## [Set of tasks]
1: Which two languages' CSV modules does the CSV grammar thread suggest checking for ideas?
2: Rewrite the part of the CSV grammar thread starting at "We would also" and ending at "customizations like these.", renaming "customizations" to "adjustments".

Segment Start: Source extract

We would also need to add a decStripWhitespace option.

Check out the Python (http://docs.python.org/3/library/csv.html) and Go (http://golang.org/pkg/encoding/csv/) CSV modules for ideas. They already support customizations like these.

Shimuuar · 2013-01-07T10:36:27Z

Maybe. There could be some subtle moments. I need to think about it

Shimuuar · 2013-01-10T11:00:21Z

Here is grammar for both CSV and space-delimited data.

CSV grammar

   file        = [header CRLF] record *(CRLF record) [CRLF]
   header      = name  *(COMMA name)
   record      = field *(COMMA field)
   name        = field
   field       = escaped | non-escaped
   escaped     = DQUOTE *(TEXTDATA | COMMA | CR | LF | 2DQUOTE) DQUOTE
   non-escaped = *TEXTDATA

   COMMA    = ',' or 1-byte delimiter
   DQUOTE   = "
   CRLF     = CR LF | LF
   TEXTDATA = ^[ DQUOTE COMMA CR LF ]
   LF       = %x0A
   CR       = %x0D

Space delimited grammar

   file        = [header CRLF] record *(CRLF record) [CRLF]
   header      = *WS name  *(+WS name)  *WS
   record      = *WS field *(+WS field) *WS
   name        = field
   field       = escaped | non-escaped
   escaped     = DQUOTE *(TEXTDATA | COMMA | CR | LF | 2DQUOTE) DQUOTE
   non-escaped = +TEXTDATA

   DQUOTE   = "
   CRLF     = CR LF | LF
   TEXTDATA = ^[ DQUOTE WS CR LF ]
   LF       = %x0A
   CR       = %x0D
   WS       = %x20 | %x09

There are three differences: different separators, diffirent field parsers and space-delimited parser drops leading/trailing spaces. Changes in the field parser are nessesary. First it need to stop on both space and tab. And unescaped field must be at least one character. It's important otherwise we have ambigoius grammar. For example line "a " could be parsed as:

record 0WS (non-escaped "a") [] 1WS
record 0WS (non-escaped "a") [1WS (non-escaped "")] 0WS

I hope it's clear.

I've looked at both python and go libraries. It look like none could be used to parse data using grammar above. It look like only way to push grammar selection into option is to either enumerate grammars or by setting field and header parsers.

tibbe · 2013-01-15T03:44:10Z

I thought about this a bit today. I didn't get much further than breaking down the changes into a diff:

-header      = name  *(COMMA name)
-record      = field *(COMMA field)
+header      = *WS name  *(+WS name)  *WS
+record      = *WS field *(+WS field) *WS
-non-escaped = *TEXTDATA
+non-escaped = +TEXTDATA
-TEXTDATA = ^[ DQUOTE COMMA CR LF ]
+TEXTDATA = ^[ DQUOTE WS CR LF ]

I made some initial attempts in adding more field to DecodeOptions, but it didn't work out.

Segment End: Source extract
Segment Start: Records

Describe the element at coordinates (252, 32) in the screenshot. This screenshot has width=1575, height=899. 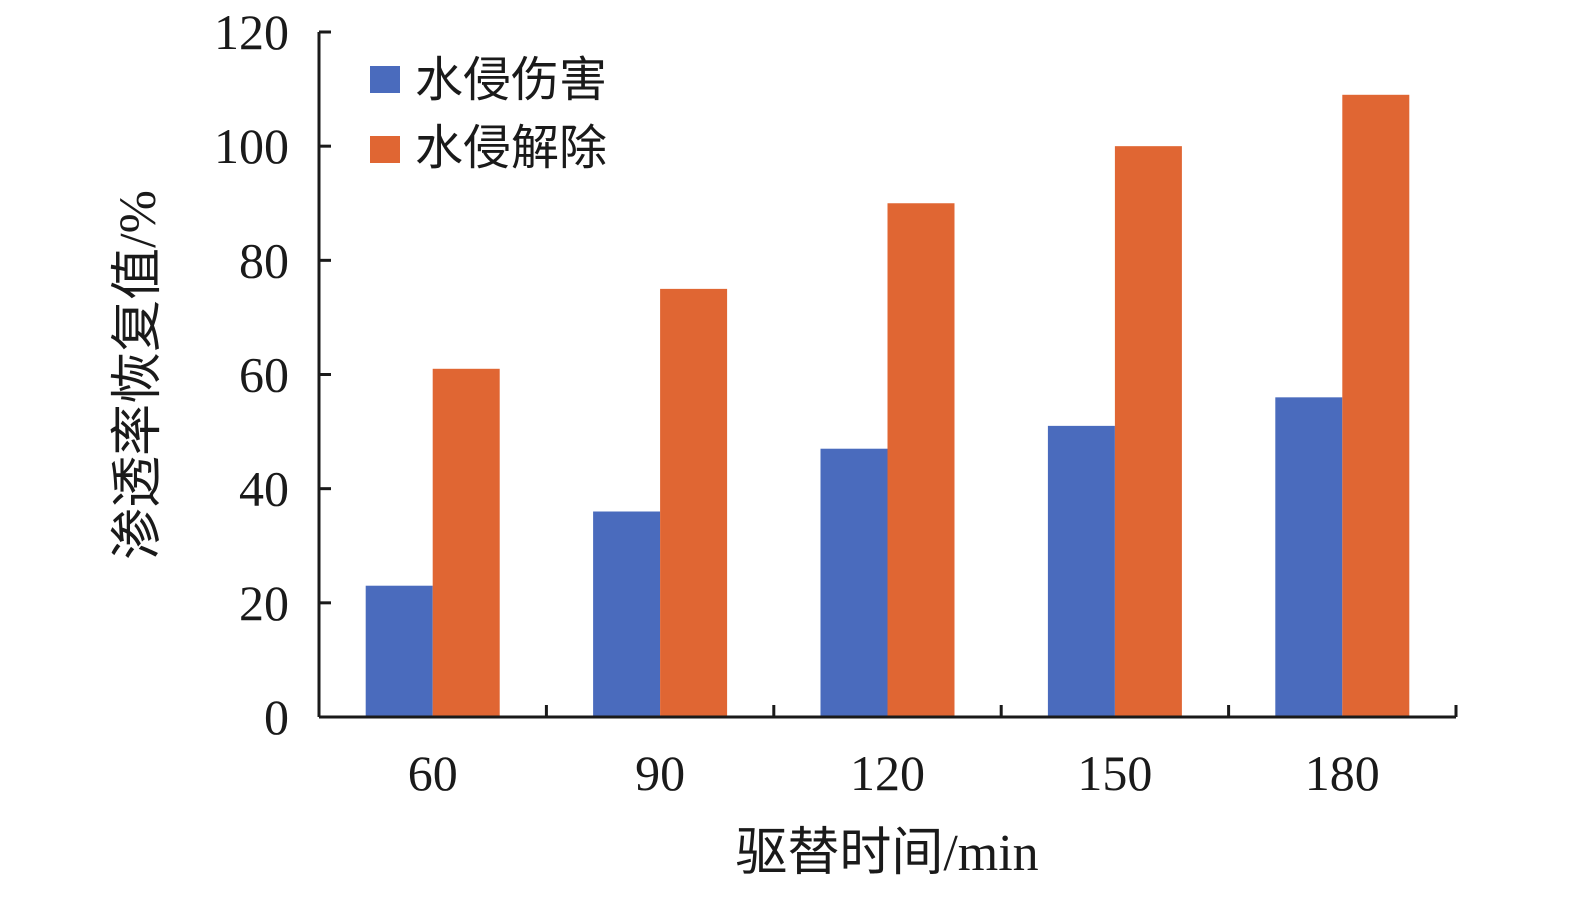
I see `y-tick-label: 120` at that location.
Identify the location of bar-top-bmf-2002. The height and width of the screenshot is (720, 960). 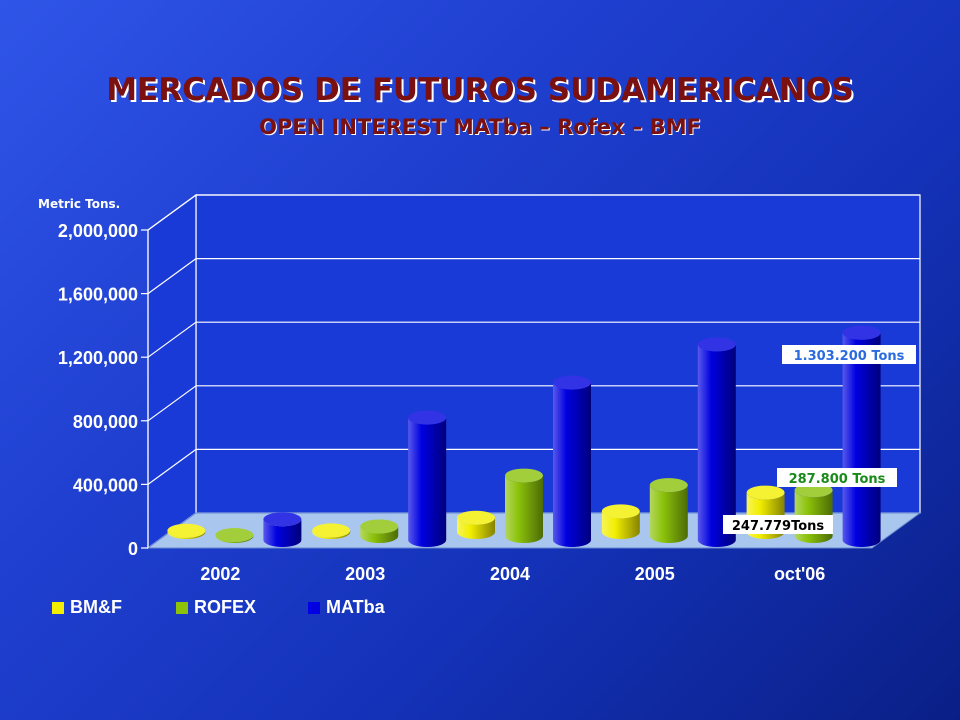
(186, 530).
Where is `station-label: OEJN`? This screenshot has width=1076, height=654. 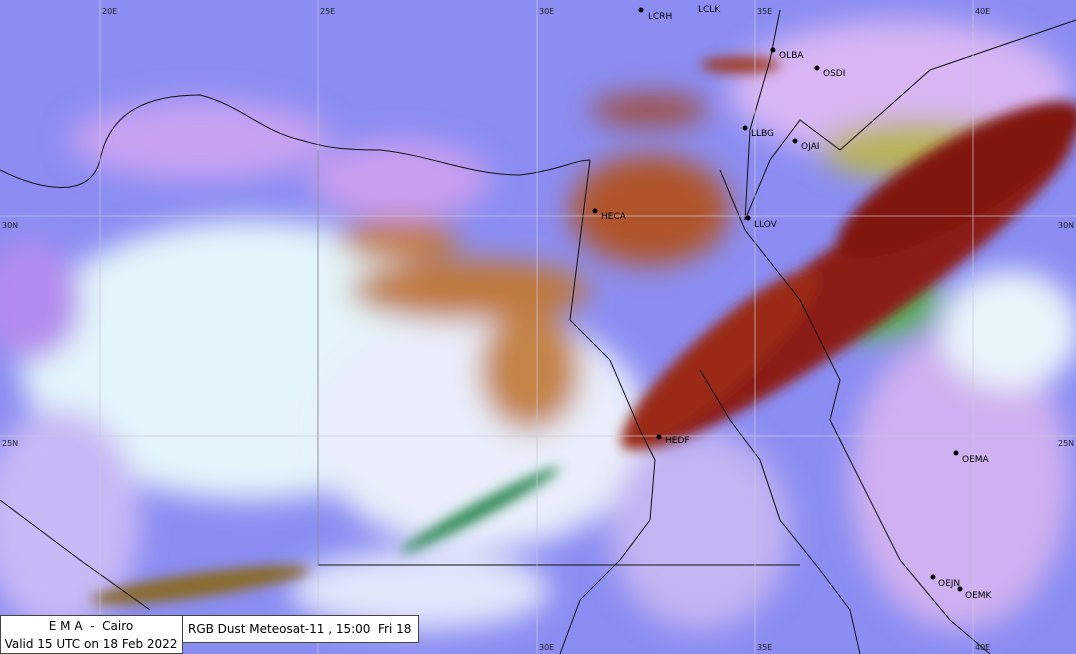
station-label: OEJN is located at coordinates (949, 584).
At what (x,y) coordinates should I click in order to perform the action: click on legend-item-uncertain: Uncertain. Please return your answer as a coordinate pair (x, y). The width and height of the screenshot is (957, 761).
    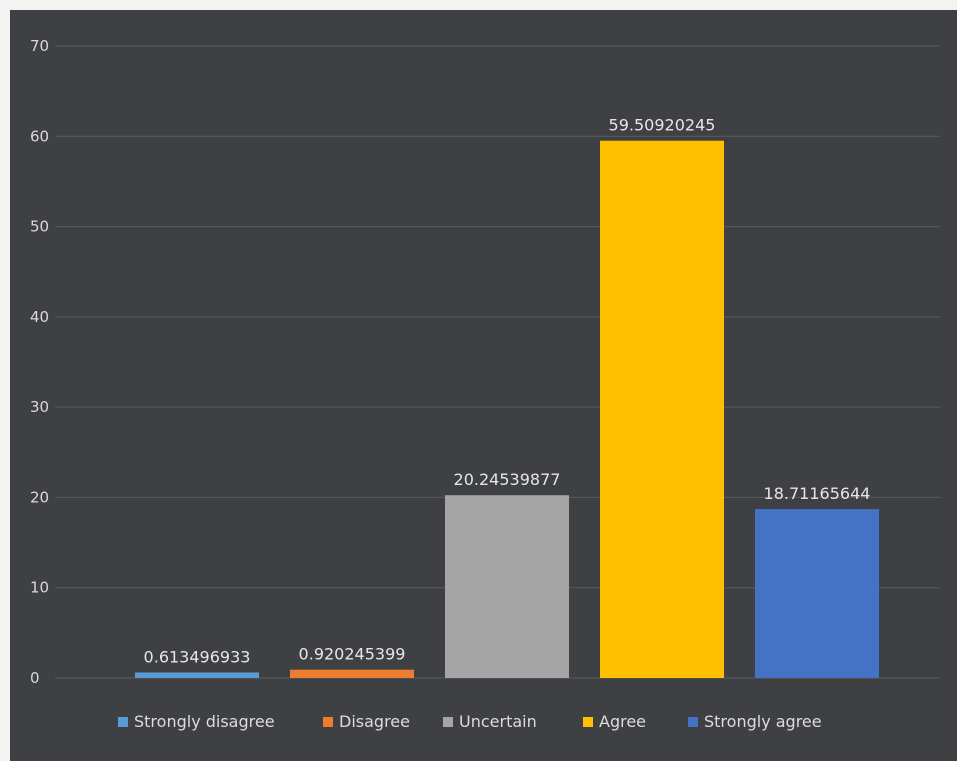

Segment End: Records

## [Solutions below]
1: Python and Go.

2:
We would also need to add a decStripWhitespace option.

Check out the Python (http://docs.python.org/3/library/csv.html) and Go (http://golang.org/pkg/encoding/csv/) CSV modules for ideas. They already support adjustments like these.